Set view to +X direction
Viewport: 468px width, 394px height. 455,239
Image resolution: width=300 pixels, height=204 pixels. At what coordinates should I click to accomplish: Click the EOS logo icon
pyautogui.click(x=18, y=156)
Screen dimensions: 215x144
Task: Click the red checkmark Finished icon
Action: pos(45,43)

What you need to do
Output all the lines above, matching them word for word.

Solution
Set view to +X direction
Viewport: 468px width, 394px height. 455,239
Image resolution: width=300 pixels, height=204 pixels. At what coordinates should I click to accomplish: Click the EOS logo icon
pyautogui.click(x=18, y=156)
Screen dimensions: 215x144
Task: Click the red checkmark Finished icon
Action: pos(45,43)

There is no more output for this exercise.